In general, the pace seems about 15 percent too fast. Sometimes it works, but a lot of the jokes could have landed more punch with more judicious timing—a thoughtful pause now and then. They kept up the headlong pace as if hurrying to the next scene, and the end of the semester, perhaps worried the audience might leave before they're done. It was rollicking, sure enough, but I suspect I missed several jokes I might have enjoyed, and perhaps some plot points.

Speaking of timing, the opening night crowd for the last major production of the season, a comedy with a big, popular cast, was sparser than it should have been, perhaps because it was also opening night of one of the only five operas being performed in Knoxville this year. Cinderella, the closest Italian opera gets to slapstick farce, and On the Razzle were remarkably similar in wacky tone, in sumptuous presentation, and in plot, with romantic urgencies, disguised identities, and sharp class distinctions laced with hypocrisy, plus cocky manservants playing uncustomarily key roles. If Knoxville had a Ministry of Culture, it would have forbidden these two productions to be shown the same weekend—either that, or it would have identified both of them as part of the same Wacky Euro-Farce Festival. I'm not making a suggestion.
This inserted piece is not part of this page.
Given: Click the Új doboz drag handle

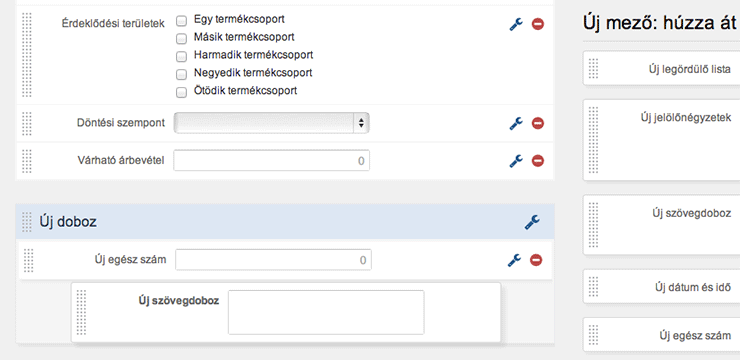Looking at the screenshot, I should (27, 221).
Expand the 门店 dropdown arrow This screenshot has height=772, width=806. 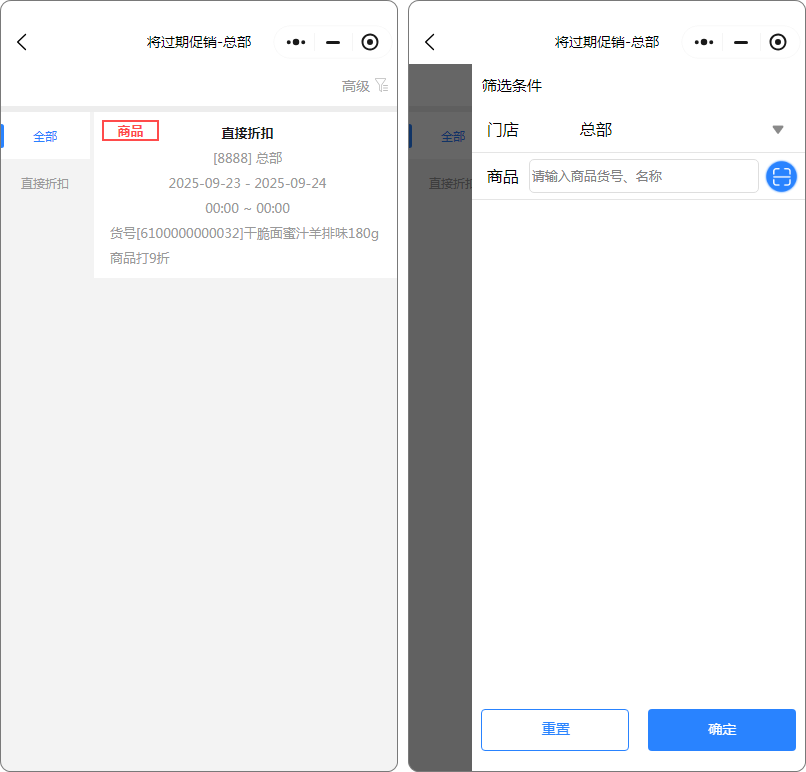777,130
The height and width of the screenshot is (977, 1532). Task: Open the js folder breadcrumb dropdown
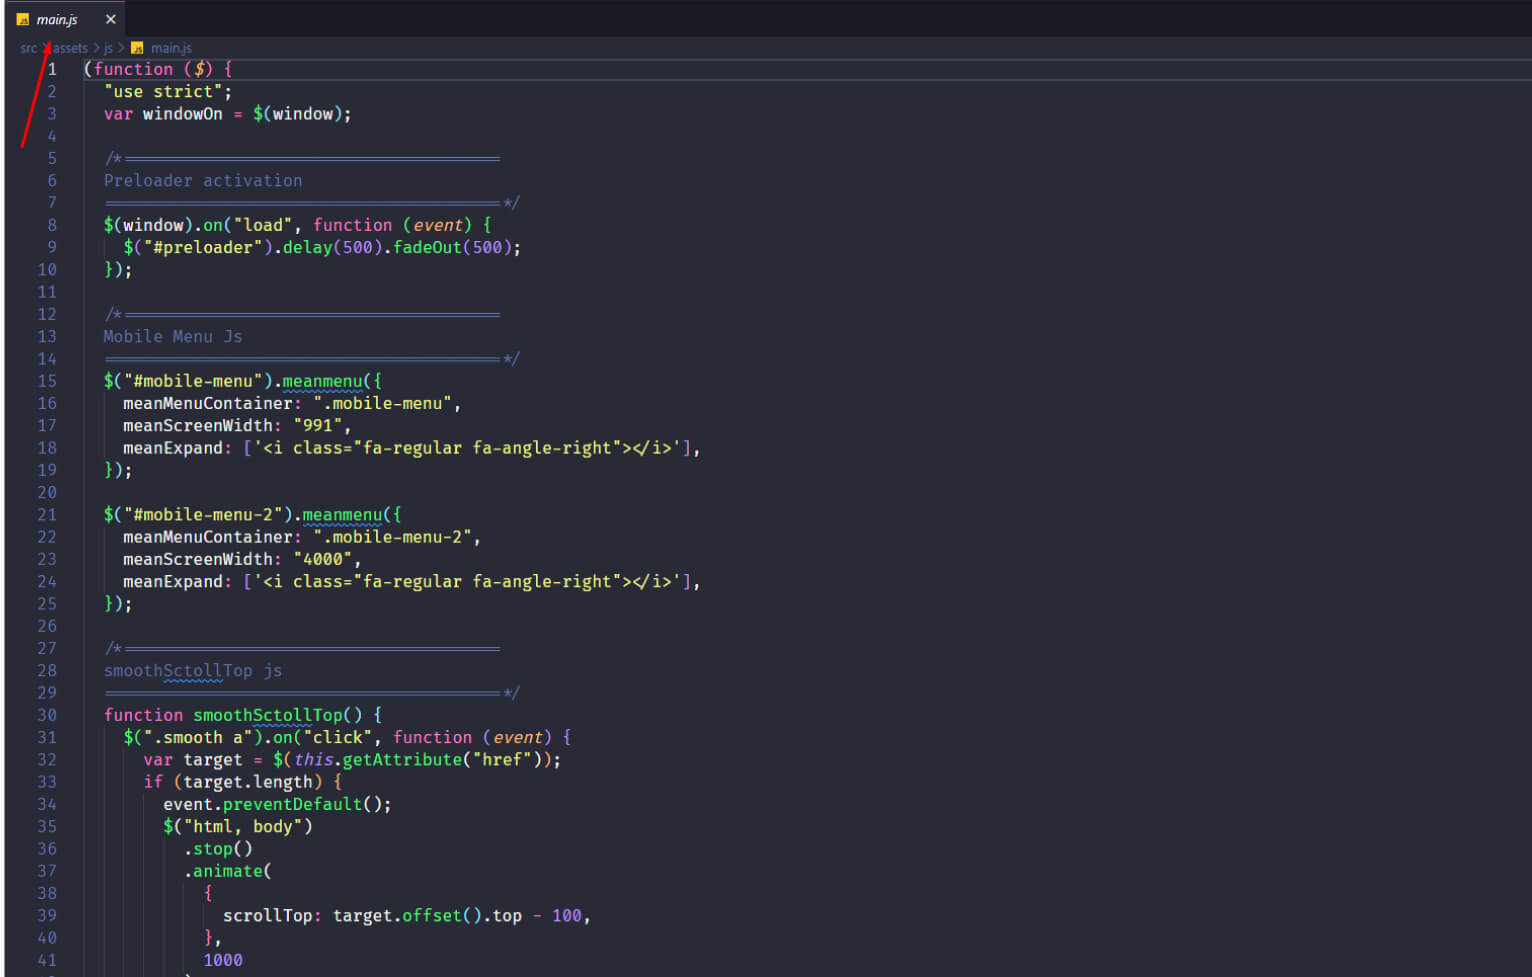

Another thing about opening night: It's only natural that it should be the night theater students attend. The problem is when they find it hilarious just to see people they know onstage. Last Friday, the audience seemed divided between an amused majority trying to follow the flocks of words flying toward them off the stage, and a very vocal minority who found every gesture hysterical, almost too much to bear without sharing their glee.

It's worth seeing. Dialed back a touch, it'd be better.